Extract provided start
Lightning The TV Wonder Dog

Lightning The TV Wonder Dog (Morgan the dog) is a celebrity dog that lives in the Palmwoods. He has appeared in many episodes as a background character. In the Halloween special - Big Time Halloween, he steals Logan's arm and Logan chases after him.

Dr. Hollywood

Dr. Hollywood (Lorenzo Lamas) is the Palm Woods doctor. He is dramatic and appears in many episodes. Logan loves helping the doc out.

Minor characters

Obdul
Obdul (Obdul Reid) is Griffin's personal bodyguard and assistant. He is always wearing a business suit and carries a black leather briefcase at all times. A running gag is Griffin saying something assaulting and Obdul tapping his briefcase. Another running gag is the always different content of the briefcase. Obdul often inspires fear in the other characters. However, he is shown to have a soft side, as when he helped Gustavo and Katie in Green Time Rush. Also this is the first episode in which he has a speaking part. Another episode where he takes an active role is Big Time Pranks II.
Extract provided end
Supplied information start
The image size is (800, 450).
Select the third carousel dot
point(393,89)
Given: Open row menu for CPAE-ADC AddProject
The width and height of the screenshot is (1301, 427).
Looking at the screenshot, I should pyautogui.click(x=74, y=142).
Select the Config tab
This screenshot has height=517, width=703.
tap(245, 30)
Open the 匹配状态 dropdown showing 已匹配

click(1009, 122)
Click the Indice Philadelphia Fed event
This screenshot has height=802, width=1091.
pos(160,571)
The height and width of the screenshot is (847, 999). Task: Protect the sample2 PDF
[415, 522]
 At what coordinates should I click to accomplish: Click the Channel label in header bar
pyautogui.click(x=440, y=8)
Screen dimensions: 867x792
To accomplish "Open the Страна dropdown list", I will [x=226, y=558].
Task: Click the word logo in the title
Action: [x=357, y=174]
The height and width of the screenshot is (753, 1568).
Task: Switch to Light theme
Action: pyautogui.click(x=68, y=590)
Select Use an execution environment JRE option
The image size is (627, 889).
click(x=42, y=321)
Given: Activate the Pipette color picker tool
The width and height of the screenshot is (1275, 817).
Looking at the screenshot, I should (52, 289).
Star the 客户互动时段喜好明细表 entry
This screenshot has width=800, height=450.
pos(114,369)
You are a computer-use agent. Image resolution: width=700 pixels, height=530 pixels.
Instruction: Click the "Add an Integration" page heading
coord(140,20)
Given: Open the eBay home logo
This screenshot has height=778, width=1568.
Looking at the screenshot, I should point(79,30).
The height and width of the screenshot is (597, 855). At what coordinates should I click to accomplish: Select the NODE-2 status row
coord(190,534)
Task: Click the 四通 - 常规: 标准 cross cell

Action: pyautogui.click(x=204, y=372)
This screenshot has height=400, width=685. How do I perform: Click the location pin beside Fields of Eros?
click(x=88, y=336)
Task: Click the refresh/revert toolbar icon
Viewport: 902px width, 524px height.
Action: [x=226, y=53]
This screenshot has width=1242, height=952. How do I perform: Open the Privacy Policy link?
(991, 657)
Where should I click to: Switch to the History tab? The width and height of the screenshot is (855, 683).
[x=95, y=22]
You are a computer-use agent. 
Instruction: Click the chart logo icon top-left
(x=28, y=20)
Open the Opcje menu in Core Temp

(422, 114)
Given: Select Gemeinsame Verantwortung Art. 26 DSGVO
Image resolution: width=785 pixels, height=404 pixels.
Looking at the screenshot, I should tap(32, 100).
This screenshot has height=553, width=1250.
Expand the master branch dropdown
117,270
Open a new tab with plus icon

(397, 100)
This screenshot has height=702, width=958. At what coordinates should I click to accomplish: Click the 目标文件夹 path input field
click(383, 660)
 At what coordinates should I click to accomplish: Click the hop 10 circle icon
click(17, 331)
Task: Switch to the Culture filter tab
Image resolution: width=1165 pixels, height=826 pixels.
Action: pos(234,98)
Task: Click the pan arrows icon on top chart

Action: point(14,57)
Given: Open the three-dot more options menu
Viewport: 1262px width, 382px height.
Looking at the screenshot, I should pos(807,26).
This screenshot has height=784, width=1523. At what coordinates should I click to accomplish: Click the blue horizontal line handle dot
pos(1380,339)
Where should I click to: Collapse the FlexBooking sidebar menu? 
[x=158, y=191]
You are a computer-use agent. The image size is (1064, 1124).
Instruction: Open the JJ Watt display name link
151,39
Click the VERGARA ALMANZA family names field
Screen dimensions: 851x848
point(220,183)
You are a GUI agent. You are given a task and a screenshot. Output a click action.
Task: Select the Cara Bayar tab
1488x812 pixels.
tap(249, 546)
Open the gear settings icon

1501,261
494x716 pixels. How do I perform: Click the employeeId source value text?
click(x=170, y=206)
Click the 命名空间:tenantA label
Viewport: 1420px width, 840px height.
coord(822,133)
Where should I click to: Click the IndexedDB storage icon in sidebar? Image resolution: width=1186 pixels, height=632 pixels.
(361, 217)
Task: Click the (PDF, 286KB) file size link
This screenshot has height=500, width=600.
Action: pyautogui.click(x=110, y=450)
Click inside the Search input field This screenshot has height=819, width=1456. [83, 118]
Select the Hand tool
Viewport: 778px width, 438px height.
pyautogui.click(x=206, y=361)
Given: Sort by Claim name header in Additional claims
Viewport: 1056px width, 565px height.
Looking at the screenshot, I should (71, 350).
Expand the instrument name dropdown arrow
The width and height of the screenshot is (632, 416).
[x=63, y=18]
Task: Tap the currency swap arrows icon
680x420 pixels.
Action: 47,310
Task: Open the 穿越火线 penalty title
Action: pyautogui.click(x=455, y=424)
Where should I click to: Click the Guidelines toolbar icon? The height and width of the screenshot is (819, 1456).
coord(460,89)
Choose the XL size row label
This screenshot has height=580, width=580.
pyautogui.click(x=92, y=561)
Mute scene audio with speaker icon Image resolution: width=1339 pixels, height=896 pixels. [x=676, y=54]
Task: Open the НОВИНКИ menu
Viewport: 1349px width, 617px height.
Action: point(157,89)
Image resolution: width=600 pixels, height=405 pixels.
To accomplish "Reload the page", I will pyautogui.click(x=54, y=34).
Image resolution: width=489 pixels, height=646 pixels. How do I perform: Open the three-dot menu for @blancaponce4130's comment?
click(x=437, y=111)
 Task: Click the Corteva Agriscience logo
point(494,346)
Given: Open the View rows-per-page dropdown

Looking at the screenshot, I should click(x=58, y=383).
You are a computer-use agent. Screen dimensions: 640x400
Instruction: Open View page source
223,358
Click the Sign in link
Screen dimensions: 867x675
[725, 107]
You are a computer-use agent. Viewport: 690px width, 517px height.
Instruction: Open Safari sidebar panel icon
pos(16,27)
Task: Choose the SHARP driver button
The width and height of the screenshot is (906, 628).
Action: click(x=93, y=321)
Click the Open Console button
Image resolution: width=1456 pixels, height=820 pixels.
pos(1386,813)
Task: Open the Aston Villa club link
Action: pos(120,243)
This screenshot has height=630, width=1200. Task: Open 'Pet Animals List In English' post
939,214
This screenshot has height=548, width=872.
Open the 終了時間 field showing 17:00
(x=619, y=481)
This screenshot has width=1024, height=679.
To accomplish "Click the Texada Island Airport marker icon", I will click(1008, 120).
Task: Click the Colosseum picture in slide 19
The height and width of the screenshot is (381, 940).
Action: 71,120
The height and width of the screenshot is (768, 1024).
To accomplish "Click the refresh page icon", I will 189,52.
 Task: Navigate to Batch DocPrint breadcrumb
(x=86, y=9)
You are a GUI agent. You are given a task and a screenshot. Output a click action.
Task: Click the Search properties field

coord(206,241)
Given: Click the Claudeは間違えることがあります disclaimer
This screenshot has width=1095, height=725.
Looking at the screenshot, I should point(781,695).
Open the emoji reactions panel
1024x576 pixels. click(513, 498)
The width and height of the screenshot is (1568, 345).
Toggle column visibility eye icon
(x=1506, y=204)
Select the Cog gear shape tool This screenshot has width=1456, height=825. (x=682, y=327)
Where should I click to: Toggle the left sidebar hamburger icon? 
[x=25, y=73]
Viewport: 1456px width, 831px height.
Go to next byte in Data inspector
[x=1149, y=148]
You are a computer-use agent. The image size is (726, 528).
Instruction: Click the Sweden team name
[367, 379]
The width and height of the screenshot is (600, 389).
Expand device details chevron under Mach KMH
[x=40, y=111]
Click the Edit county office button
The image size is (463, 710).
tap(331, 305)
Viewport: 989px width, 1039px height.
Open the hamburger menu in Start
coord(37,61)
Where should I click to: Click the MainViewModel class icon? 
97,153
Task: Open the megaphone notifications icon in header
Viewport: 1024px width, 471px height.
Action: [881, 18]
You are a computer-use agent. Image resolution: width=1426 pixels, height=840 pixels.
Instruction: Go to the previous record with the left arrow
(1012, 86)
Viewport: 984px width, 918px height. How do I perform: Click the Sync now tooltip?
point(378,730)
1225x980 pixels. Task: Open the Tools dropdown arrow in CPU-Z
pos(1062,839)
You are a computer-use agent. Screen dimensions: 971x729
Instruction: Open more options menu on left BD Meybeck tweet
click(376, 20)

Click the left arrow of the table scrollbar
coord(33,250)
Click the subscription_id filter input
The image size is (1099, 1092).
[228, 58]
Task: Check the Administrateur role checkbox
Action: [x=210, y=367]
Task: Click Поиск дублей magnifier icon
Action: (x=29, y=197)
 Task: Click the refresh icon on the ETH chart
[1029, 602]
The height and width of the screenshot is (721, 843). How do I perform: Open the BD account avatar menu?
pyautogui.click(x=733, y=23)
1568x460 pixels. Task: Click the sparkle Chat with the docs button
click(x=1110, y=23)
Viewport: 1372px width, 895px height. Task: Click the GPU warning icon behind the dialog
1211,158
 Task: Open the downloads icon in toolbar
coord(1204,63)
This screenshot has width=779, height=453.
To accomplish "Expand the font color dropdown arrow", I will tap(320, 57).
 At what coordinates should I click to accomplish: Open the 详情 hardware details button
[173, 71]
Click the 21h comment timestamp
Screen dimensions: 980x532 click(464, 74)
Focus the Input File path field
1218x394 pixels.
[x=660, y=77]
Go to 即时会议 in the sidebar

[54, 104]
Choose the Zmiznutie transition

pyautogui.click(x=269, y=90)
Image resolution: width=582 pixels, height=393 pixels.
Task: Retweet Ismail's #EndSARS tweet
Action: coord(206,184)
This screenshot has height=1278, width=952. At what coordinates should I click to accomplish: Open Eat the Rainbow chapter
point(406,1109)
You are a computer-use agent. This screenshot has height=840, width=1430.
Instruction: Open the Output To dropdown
Supplied information end
**Actions to take**
**1.** From the character guide, extract the passage from "Dr. Hollywood (Lorenzo" to "Time Pranks II.".
**2.** Using the character guide, rewrite the paragraph beginning "Obdul (Obdul Reid) is Griffin's personal bodyguard" as a short bulleted list that keeps its main facts.
**3.** Based on the character guide, say whether each statement is correct, answering yes or no and quoting the words that decide it: (a) Lorenzo Lamas plays Dr. Hollywood. (b) Lightning steals Logan's arm in the Halloween special. (c) Obdul carries a brown briefcase.

**Results in order**
**1.**
Dr. Hollywood (Lorenzo Lamas) is the Palm Woods doctor. He is dramatic and appears in many episodes. Logan loves helping the doc out.

Minor characters

Obdul
Obdul (Obdul Reid) is Griffin's personal bodyguard and assistant. He is always wearing a business suit and carries a black leather briefcase at all times. A running gag is Griffin saying something assaulting and Obdul tapping his briefcase. Another running gag is the always different content of the briefcase. Obdul often inspires fear in the other characters. However, he is shown to have a soft side, as when he helped Gustavo and Katie in Green Time Rush. Also this is the first episode in which he has a speaking part. Another episode where he takes an active role is Big Time Pranks II.

**2.**
- Obdul (Obdul Reid) is Griffin's personal bodyguard and assistant.
- He always wears a business suit and carries a black leather briefcase.
- Running gags: Griffin says something assaulting and Obdul taps his briefcase, and the briefcase's content is always different.
- He often inspires fear in other characters but has a soft side, as when he helped Gustavo and Katie in Green Time Rush, his first speaking part.
- He also takes an active role in Big Time Pranks II.

**3.**
(a) Yes: "Dr. Hollywood (Lorenzo Lamas) is the Palm Woods doctor."
(b) Yes: "In the Halloween special - Big Time Halloween, he steals Logan's arm"
(c) No: "carries a black leather briefcase at all times"